GIVEN PASSAGE:
## Begin

In today's Business Casual column, I write about how to save newspapers from being chewed up and spit out by the Internet.
Let me add a few things that wouldn't fit into the column.
On the World Wide Web, (I hate this cliche) size matters. When people go on the Internet, they often are drawn to large sites because they're easy to find and full of content. It's not like the old days where people depended on their local paper for all the in depth news just as they exclusively depended on their local grocery store for home supplies. The Internet has opened up the world to make it closer. Now it may be more convenient to buy groceries or other items from an Internet store thousands of miles away, just as it often is more convenient to read news or search for other information through the Web site of an organization whose geographic location may also be thousands of miles away.
So people go on Google or Yahoo and through those sites they may end up reading a Daily Breeze article. The problem is the Daily Breeze and other newspapers are losing readers and ad dollars while Google and Yahoo are awash in ad revenue. After all, advertisers are going where the eyeballs are.
These online giants are eating our lunch, which we the newspaper industry have packed for them. They're using our content to make money that we should be making. Newspapers need to cut out the middleman and have online visitors go directly to a unified newspaper Web site, which would share revenue with the newspapers providing the content.

## End

WRITTEN TASKS:
**1.** Decide whether each statement agrees with the passage on newspapers and the Internet, answering yes or no and quoting the words that settle it: (a) Google and Yahoo are losing ad revenue. (b) The writer proposes a unified newspaper Web site that would share revenue with the newspapers supplying its content. (c) The writer is fond of the cliche about size.
**2.** Please extract from the passage on newspapers and the Internet the part that opens with the words containing "So people go" and closes with "the eyeballs are.".
The data that comes next stands apart from the passage on newspapers and the Internet.

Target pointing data

## Begin

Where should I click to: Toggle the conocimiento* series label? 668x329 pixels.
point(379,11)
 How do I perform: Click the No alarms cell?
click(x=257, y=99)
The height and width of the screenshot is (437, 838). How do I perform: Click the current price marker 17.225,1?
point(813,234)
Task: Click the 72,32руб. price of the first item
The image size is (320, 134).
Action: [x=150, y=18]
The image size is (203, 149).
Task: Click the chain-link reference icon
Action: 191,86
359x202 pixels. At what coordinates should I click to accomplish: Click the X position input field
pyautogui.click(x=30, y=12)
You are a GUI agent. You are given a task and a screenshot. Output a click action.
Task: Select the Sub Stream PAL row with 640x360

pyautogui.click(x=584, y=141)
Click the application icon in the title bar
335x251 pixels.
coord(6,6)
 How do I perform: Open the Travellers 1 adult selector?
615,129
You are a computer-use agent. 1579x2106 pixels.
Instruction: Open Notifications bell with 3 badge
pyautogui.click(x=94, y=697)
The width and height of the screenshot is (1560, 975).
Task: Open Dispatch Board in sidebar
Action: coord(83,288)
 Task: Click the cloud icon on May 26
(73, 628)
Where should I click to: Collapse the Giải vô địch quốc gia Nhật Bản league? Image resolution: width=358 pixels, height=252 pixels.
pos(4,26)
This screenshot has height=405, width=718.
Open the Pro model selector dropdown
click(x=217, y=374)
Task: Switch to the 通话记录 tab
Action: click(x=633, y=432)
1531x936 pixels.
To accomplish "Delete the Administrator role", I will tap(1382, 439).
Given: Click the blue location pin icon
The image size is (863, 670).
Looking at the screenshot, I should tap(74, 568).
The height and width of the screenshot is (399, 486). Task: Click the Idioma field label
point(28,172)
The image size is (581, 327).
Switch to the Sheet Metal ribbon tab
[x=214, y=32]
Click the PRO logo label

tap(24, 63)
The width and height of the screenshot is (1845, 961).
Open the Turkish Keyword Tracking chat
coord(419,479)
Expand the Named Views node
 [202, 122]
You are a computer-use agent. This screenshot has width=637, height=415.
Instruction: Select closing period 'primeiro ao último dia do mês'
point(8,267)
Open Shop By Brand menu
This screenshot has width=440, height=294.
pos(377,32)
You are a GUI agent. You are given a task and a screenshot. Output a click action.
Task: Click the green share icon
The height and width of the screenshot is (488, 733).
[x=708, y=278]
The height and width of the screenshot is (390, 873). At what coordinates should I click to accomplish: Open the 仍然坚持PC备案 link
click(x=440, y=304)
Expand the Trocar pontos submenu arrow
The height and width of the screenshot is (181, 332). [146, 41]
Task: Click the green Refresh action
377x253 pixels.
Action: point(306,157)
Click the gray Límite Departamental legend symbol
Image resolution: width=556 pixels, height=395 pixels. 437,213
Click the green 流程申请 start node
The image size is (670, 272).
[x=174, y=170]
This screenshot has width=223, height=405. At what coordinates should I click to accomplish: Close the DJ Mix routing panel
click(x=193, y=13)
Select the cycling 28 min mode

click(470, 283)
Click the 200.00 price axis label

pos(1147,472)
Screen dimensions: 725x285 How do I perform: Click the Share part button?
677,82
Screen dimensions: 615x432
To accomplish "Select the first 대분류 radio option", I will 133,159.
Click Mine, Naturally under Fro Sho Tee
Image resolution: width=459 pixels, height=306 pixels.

## End

ANSWERS TO EACH TASK:
**1.**
(a) No: "while Google and Yahoo are awash in ad revenue."
(b) Yes: "have online visitors go directly to a unified newspaper Web site, which would share revenue with the newspapers providing the content."
(c) No: "(I hate this cliche)"

**2.**
So people go on Google or Yahoo and through those sites they may end up reading a Daily Breeze article. The problem is the Daily Breeze and other newspapers are losing readers and ad dollars while Google and Yahoo are awash in ad revenue. After all, advertisers are going where the eyeballs are.